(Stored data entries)
—————

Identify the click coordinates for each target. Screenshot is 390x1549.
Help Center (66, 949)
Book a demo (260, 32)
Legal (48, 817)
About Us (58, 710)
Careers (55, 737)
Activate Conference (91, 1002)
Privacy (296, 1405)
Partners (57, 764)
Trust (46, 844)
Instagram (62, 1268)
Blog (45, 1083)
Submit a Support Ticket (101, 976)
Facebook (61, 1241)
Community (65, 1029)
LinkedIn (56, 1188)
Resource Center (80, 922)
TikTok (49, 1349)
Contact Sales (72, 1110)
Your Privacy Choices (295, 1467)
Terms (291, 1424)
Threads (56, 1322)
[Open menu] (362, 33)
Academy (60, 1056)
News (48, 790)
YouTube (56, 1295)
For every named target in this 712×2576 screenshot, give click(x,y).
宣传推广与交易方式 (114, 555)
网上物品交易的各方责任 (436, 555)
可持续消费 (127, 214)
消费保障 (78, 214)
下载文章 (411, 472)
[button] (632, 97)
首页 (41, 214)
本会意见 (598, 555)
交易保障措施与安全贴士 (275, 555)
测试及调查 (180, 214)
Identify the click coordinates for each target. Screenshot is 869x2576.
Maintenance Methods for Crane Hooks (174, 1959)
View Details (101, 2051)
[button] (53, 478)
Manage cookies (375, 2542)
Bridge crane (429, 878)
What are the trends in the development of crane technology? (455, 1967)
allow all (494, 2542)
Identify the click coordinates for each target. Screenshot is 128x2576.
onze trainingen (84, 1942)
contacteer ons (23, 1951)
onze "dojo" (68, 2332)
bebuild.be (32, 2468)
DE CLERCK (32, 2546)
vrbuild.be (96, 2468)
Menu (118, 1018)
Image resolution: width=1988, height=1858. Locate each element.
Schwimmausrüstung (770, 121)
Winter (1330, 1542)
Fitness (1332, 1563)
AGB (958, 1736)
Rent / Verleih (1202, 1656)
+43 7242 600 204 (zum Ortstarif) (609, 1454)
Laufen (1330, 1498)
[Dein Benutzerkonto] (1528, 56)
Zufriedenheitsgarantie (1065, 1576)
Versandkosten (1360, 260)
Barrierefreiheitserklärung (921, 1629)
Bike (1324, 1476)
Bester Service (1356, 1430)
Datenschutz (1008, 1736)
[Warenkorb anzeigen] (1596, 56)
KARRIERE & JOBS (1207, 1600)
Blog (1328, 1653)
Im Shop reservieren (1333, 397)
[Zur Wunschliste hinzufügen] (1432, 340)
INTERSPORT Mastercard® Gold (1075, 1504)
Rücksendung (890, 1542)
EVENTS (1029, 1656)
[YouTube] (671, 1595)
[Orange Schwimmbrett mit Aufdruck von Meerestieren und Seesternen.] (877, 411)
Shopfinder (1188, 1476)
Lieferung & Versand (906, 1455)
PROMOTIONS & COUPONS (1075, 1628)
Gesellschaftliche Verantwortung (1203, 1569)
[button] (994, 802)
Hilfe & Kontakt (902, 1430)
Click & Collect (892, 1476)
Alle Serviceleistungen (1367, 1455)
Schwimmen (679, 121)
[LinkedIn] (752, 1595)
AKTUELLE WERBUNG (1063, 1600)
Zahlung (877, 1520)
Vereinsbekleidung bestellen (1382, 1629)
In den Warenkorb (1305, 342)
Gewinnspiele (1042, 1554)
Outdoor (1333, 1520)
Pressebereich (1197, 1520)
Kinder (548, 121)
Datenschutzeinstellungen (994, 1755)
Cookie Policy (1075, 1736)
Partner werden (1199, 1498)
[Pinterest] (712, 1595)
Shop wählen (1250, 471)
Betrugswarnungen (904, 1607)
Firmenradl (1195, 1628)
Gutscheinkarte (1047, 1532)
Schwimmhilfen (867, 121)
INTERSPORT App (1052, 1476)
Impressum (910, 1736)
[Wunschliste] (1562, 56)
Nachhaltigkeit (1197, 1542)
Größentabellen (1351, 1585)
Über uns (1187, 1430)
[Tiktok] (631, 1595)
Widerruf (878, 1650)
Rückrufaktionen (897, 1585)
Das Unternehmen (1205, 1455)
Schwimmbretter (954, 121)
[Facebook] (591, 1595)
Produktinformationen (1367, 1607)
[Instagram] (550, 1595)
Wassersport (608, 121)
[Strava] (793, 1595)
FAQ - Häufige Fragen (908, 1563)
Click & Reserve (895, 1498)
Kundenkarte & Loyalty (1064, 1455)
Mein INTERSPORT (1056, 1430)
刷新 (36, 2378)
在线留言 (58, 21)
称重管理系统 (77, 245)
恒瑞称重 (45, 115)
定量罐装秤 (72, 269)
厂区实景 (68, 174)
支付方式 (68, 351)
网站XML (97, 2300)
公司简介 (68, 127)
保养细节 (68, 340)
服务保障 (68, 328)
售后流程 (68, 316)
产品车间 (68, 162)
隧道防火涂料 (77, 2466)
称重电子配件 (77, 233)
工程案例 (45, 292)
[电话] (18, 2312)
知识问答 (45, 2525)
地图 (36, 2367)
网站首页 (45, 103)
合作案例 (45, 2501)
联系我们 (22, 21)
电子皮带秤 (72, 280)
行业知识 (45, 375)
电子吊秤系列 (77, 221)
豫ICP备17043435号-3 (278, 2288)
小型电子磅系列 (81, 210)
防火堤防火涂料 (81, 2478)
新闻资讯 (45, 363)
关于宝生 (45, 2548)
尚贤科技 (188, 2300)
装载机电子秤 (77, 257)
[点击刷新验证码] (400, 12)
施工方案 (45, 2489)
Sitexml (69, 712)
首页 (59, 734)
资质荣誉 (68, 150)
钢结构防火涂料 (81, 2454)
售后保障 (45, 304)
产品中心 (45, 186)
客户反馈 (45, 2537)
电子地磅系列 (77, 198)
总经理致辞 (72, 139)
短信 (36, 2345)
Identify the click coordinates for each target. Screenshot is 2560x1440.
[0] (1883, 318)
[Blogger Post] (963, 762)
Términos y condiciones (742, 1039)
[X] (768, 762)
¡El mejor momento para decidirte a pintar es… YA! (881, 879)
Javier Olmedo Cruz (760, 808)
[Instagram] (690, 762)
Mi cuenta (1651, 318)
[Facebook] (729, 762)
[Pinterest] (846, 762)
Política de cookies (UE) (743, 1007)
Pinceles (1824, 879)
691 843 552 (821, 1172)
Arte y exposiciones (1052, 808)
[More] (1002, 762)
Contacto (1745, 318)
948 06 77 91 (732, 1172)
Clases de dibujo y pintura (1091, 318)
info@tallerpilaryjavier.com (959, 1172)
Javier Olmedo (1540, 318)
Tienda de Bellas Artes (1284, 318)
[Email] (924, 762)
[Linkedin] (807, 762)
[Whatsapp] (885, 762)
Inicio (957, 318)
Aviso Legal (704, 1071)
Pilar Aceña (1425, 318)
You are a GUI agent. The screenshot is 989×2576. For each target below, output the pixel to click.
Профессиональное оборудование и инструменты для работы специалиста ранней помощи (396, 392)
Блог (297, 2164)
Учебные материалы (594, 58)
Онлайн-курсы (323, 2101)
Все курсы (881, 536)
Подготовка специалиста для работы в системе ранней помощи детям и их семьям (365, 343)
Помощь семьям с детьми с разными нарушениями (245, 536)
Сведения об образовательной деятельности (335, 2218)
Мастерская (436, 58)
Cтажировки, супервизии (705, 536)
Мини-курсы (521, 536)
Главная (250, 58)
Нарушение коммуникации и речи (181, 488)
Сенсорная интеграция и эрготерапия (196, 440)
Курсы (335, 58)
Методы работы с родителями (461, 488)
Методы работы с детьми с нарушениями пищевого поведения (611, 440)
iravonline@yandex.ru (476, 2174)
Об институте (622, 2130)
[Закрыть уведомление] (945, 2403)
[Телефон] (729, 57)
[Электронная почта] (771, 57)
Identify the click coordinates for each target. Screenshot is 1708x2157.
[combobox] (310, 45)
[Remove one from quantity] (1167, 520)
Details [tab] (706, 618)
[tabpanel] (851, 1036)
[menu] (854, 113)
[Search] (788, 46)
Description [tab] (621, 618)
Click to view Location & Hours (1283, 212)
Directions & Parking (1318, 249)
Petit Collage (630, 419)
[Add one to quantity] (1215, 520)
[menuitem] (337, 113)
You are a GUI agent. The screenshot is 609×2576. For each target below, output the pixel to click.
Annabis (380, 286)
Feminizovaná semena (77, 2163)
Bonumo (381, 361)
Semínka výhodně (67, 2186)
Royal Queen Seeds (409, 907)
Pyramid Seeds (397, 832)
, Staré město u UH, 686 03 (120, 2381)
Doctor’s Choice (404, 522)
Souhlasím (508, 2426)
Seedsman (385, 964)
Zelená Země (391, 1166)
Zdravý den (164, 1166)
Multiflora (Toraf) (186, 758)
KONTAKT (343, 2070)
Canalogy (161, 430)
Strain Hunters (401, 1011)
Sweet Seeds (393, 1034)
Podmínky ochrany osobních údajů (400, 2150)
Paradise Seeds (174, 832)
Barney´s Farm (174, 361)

—————

PROBLEM REQUIREMENTS: Start at the first line of the entries and stop at the line with "Contact Sales (72, 1110)". Retype each of those lines exactly, both ends included.

REPLY TO THE EXERCISE:
Identify the click coordinates for each target. Screenshot is 390x1549.
Help Center (66, 949)
Book a demo (260, 32)
Legal (48, 817)
About Us (58, 710)
Careers (55, 737)
Activate Conference (91, 1002)
Privacy (296, 1405)
Partners (57, 764)
Trust (46, 844)
Instagram (62, 1268)
Blog (45, 1083)
Submit a Support Ticket (101, 976)
Facebook (61, 1241)
Community (65, 1029)
LinkedIn (56, 1188)
Resource Center (80, 922)
TikTok (49, 1349)
Contact Sales (72, 1110)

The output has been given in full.